▶ **Exercise prompt**: Go to the line that contains "Task: Click the UI Designer job title". Restate that line and each one after it exactly, through the end of the records, without pictures.

(Collected data entries)
******
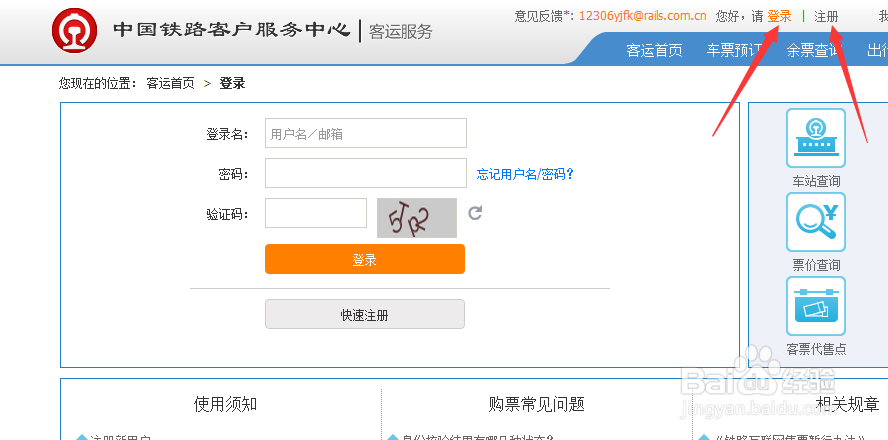
Task: Click the 验证码 captcha input box
Action: pyautogui.click(x=315, y=213)
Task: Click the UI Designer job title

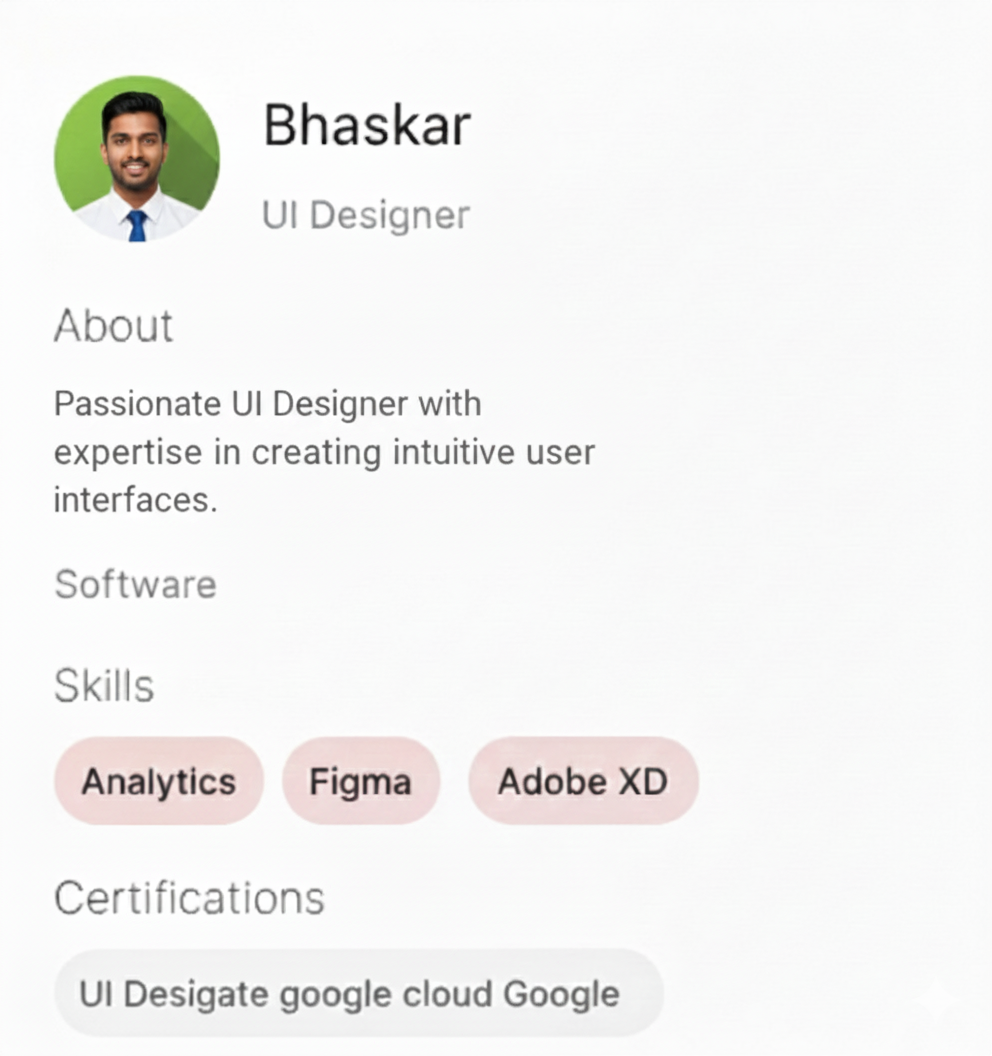Action: (365, 215)
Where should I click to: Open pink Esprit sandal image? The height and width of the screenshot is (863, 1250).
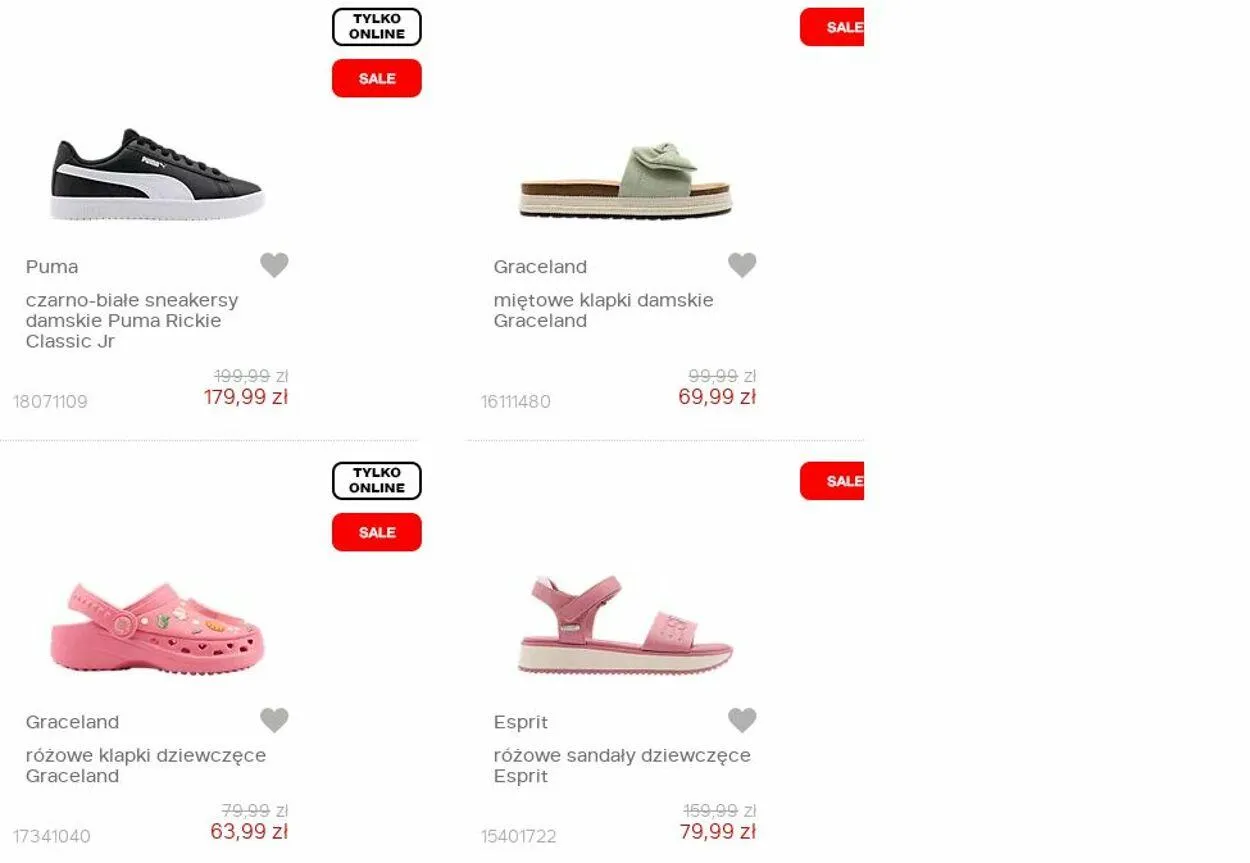(626, 624)
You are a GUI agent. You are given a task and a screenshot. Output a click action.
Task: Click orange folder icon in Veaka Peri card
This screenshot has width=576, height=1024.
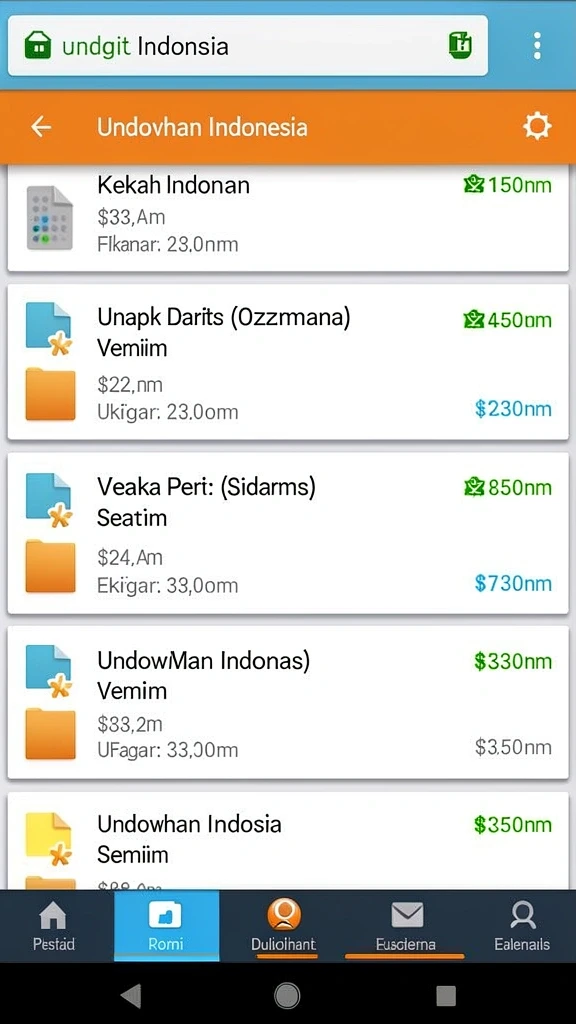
******
▶ **Task response**:
Task: Click the UI Designer job title

Action: (365, 215)
Where should I click to: Open pink Esprit sandal image? The height and width of the screenshot is (863, 1250).
(626, 624)
You are a GUI agent. You are given a task and a screenshot. Output a click action.
Task: Click orange folder icon in Veaka Peri card
This screenshot has width=576, height=1024.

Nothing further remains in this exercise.